Only the diligence of awake, faithful watchmen and incensed and outraged victims of tyranny serves to staunch the covert tsunami of political and government corruption, criminality and injustice, much of which can be traced to the signals, words, and orders of the statist totalitarians in the Obama White House who put ideology far above country, honesty, and fidelity to the Constitution.
It remains to be seen if such power and arrogance can be limited by the efforts of a law and justice system that is corrupt at the very top. Only the disinfecting light of truth-made-public has any chance of effecting some solution. Such light will not be shed by our corruptly complicit lap-dog three-monkeys media.
Egypt is a nation that is totally awake, alive, and polarized. America is a nation that is asleep, indifferent, ignorant and narcotized. Polar opposites, but there are inevitable train-wrecks ahead that we are heading toward, and they will begin to awaken the attention of the masses like nothing else since the rise of the liberal messiah who was going to calm the oceans, heal the planet, reconcile foes and bring peace and harmony. But hopey-changey rhetoric is not reality and so the sheep of the American flock lost interest, -their balloon of hot-air inspiration deflated as they came to lose their unsupported high regard for the great Shepherd of the flock.

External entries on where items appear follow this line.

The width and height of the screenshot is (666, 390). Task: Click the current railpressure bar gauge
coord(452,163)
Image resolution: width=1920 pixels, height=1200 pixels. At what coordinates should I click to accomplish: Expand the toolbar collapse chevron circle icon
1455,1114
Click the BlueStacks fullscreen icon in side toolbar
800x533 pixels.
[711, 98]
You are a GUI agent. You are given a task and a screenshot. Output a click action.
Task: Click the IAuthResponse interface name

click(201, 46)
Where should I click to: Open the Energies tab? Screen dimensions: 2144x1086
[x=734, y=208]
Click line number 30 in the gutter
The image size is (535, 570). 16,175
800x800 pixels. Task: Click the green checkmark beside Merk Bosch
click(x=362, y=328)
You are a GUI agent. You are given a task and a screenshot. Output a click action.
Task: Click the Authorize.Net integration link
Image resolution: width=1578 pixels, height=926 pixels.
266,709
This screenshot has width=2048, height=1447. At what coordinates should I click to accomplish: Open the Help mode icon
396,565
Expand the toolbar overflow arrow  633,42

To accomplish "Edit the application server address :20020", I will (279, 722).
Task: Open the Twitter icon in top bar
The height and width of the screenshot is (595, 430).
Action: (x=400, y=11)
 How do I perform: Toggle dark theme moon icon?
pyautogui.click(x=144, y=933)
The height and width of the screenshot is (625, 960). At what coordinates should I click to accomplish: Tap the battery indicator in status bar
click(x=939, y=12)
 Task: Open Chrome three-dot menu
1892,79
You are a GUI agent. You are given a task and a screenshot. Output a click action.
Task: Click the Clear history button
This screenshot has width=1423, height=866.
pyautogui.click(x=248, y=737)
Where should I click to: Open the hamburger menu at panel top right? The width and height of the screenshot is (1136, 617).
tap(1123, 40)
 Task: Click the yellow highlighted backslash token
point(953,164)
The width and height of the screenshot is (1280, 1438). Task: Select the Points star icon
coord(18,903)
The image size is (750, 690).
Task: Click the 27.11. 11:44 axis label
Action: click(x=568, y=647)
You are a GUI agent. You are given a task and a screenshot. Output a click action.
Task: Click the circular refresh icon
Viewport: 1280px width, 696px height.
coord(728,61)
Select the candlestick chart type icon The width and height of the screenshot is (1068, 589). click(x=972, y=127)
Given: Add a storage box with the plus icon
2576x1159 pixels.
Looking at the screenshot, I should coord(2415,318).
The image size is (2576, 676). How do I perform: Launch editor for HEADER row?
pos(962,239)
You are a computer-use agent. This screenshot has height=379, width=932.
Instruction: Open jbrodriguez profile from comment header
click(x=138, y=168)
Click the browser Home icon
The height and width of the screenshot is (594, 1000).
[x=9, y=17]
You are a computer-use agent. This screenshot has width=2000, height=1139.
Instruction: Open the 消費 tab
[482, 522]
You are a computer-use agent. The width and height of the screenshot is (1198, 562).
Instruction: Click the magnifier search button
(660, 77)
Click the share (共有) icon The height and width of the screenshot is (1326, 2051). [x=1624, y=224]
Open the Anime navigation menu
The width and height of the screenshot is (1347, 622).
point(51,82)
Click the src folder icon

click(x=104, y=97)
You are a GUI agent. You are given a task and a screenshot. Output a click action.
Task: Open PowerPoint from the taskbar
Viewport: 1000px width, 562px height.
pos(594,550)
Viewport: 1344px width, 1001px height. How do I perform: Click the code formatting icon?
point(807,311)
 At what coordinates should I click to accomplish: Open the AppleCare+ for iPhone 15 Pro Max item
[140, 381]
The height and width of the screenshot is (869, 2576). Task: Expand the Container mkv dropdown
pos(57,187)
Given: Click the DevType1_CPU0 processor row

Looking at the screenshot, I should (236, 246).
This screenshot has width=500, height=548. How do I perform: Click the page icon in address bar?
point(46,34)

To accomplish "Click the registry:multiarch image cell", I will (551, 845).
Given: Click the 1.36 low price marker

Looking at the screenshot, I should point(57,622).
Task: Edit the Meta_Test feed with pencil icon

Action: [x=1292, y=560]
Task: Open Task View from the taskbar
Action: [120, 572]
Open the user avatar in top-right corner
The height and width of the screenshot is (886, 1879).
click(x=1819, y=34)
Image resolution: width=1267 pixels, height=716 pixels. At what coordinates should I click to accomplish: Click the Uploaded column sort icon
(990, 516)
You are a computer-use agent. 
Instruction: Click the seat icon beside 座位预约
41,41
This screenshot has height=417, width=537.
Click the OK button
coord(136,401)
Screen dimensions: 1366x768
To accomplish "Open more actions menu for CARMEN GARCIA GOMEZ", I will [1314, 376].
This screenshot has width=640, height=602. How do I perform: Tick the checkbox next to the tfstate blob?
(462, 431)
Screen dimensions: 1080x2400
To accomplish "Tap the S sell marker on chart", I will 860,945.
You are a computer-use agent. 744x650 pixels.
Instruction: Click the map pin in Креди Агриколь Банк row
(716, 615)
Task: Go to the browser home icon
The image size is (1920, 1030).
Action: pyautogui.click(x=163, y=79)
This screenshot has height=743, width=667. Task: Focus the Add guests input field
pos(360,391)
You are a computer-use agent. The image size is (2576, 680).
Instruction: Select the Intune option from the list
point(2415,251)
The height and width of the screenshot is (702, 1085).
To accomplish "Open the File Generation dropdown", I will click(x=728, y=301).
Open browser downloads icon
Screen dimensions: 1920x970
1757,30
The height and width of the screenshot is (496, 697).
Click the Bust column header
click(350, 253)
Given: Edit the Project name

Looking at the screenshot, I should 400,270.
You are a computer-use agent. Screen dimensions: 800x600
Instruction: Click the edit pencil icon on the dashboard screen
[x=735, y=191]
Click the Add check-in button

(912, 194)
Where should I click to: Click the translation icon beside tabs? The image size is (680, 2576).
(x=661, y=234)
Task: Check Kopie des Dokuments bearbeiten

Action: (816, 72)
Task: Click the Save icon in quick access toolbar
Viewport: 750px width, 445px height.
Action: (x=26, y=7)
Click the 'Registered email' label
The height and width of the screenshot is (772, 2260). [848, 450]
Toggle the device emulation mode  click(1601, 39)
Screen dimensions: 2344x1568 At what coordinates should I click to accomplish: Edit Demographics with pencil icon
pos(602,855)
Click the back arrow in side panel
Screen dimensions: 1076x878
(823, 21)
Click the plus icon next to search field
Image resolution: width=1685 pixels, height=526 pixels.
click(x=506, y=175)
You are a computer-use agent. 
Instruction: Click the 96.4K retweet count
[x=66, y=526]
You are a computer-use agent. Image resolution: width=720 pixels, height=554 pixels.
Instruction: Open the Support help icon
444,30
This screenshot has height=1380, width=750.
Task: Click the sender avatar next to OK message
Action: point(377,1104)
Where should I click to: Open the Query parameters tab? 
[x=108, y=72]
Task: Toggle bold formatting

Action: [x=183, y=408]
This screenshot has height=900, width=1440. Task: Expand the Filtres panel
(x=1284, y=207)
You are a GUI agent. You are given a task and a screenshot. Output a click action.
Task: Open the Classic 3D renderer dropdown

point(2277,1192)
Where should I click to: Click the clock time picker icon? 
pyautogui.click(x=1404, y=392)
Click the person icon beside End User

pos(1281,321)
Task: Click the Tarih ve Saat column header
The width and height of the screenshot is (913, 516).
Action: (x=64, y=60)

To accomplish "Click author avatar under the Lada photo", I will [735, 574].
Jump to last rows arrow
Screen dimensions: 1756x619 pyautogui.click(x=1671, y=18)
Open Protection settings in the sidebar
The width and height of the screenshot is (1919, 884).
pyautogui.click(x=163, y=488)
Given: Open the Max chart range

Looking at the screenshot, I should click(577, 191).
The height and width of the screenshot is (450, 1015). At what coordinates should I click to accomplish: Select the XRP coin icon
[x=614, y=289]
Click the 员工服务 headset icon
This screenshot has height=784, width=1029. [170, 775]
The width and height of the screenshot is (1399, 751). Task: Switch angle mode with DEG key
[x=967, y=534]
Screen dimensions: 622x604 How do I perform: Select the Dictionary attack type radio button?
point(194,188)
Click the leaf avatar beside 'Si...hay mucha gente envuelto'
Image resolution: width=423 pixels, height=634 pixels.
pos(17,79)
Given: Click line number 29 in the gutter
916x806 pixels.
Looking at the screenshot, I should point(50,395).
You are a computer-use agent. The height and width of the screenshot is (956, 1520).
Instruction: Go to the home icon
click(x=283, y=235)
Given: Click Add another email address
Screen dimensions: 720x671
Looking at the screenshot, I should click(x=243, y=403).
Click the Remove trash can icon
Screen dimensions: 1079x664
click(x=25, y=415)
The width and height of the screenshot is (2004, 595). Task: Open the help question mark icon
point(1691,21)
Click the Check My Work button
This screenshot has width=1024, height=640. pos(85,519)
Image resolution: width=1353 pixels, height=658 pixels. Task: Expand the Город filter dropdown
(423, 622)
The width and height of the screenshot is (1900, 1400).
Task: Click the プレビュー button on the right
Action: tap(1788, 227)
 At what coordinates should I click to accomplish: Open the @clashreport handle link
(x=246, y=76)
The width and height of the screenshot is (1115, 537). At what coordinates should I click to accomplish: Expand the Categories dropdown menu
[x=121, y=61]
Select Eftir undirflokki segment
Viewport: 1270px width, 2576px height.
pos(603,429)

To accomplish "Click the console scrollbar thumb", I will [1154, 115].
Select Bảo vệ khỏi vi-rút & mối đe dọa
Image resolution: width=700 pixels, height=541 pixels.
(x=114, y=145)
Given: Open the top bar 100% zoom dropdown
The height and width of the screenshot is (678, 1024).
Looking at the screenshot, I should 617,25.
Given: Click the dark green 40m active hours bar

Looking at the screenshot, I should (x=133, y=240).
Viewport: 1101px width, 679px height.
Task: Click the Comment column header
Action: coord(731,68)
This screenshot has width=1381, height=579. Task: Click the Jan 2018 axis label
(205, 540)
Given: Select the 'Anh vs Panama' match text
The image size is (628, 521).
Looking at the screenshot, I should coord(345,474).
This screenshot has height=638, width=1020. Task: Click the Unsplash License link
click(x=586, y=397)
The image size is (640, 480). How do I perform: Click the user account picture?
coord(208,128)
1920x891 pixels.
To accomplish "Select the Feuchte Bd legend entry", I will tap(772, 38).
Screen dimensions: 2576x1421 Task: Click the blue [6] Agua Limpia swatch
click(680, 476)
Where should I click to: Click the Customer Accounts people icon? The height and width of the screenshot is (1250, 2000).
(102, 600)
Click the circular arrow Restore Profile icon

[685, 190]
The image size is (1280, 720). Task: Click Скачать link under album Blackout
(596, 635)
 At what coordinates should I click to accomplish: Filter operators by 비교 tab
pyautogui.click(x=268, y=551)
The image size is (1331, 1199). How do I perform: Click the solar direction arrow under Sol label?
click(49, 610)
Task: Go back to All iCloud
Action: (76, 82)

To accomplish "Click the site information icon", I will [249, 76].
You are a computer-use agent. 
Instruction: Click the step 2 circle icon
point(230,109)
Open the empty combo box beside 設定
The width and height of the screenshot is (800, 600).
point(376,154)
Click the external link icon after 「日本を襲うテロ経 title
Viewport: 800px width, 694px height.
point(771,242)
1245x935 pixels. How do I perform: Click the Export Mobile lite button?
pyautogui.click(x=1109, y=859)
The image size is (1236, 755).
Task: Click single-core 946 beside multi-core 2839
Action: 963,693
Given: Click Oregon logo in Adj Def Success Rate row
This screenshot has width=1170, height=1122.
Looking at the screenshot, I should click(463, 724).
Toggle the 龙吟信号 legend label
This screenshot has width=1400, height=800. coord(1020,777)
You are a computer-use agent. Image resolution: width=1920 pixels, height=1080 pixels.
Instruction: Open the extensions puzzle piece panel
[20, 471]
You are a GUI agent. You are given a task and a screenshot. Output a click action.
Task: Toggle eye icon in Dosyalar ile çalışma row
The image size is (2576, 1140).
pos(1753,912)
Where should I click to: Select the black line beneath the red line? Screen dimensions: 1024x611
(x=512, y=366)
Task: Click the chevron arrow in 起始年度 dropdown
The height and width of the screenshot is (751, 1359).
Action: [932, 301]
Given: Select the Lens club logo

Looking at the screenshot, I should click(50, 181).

They don’t realized that their view of him has much further to fall. That will eventually come to pass due to the subpena power of Congress and the Freedom of Information Act. Inquiries will eventually reveal stunning degrees of non-feasance, misfeasance, and malfeasance by his administration, -as happened with President Nixon. Then the sleeping sheep will awake to discover that their faithful shepherd and his like-minded, marching-to-the-same-music comrades were all along treasonous wolves in shepherds clothing.